Start of DATA PROVIDED
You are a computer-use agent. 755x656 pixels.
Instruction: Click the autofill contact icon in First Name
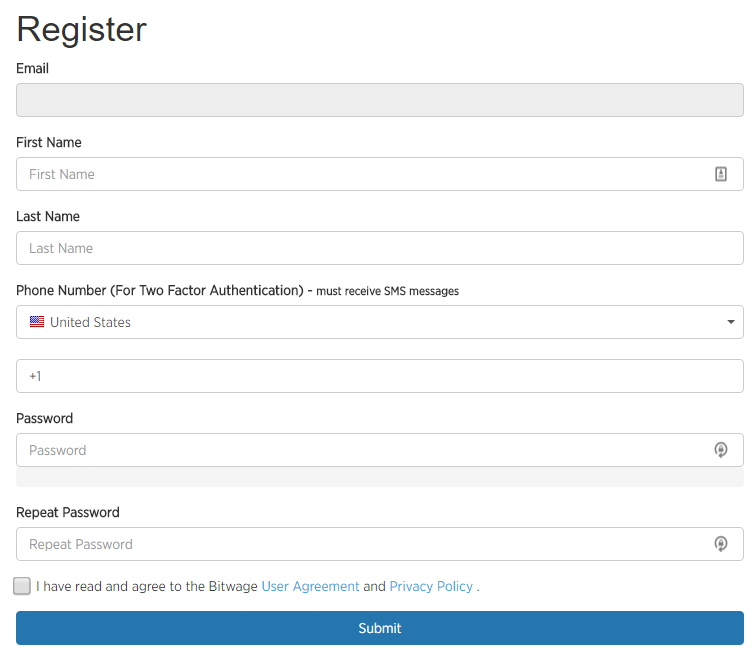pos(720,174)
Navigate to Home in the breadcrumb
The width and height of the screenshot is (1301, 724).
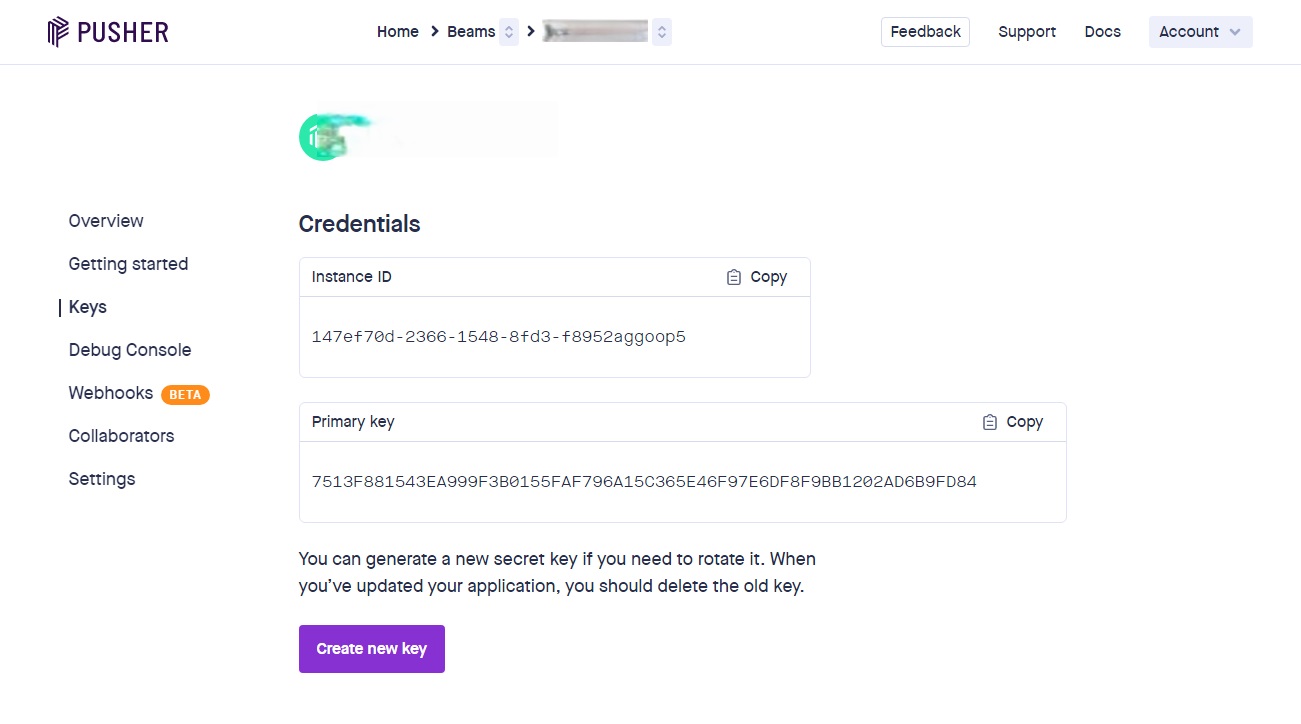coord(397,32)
End of DATA PROVIDED
Start of DATA PROVIDED
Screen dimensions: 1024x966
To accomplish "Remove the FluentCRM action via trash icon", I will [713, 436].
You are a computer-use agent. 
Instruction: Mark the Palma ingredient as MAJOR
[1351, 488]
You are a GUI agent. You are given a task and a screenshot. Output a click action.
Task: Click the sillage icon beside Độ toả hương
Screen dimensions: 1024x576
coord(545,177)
End of DATA PROVIDED
[TASK PROMPT]
Among the records, find every line with the word "computer" and copy it.

[TASK SOLUTION]
You are a computer-use agent. 755x656 pixels.
You are a computer-use agent. 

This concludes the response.